=== DATA RECORDS ===
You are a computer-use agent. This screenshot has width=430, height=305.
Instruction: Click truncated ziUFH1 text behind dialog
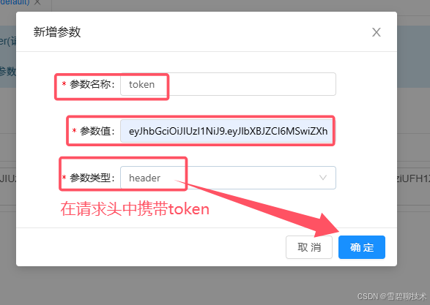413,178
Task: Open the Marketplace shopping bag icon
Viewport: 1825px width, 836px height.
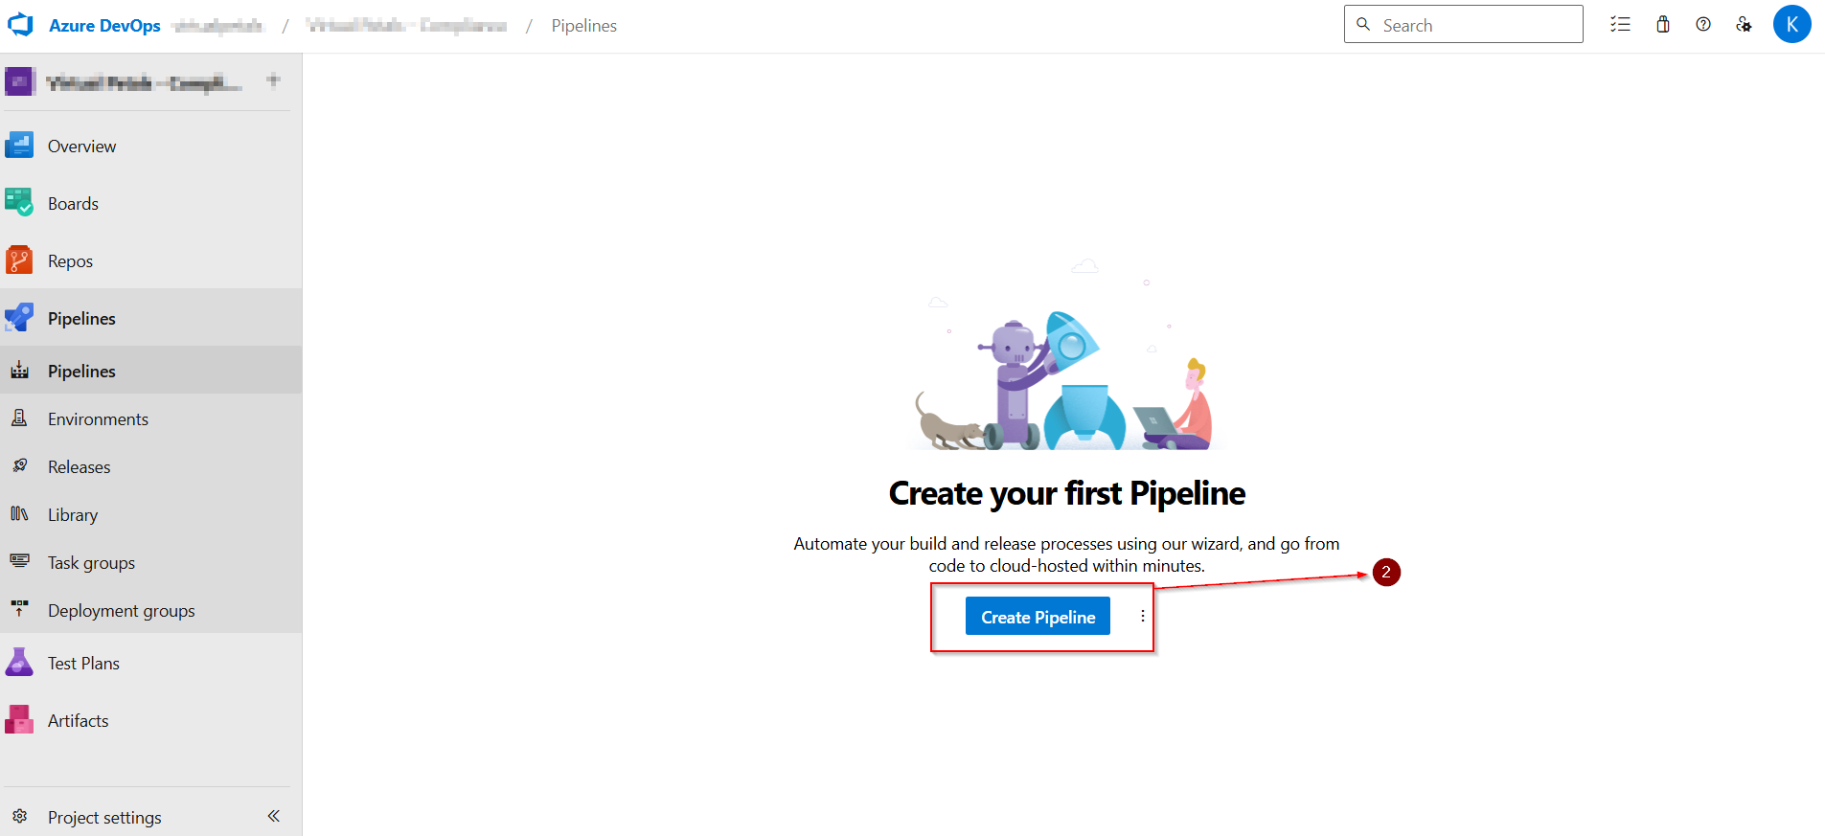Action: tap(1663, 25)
===
* WORK TO BE COMPLETED *
Could you repeat all of the data exactly, minus the pictures?

* RESPONSE TO THIS TASK *
You are a computer-use agent. This screenshot has width=430, height=305.
Instruction: Click truncated ziUFH1 text behind dialog
413,178
Task: Open the Marketplace shopping bag icon
Viewport: 1825px width, 836px height.
Action: tap(1663, 25)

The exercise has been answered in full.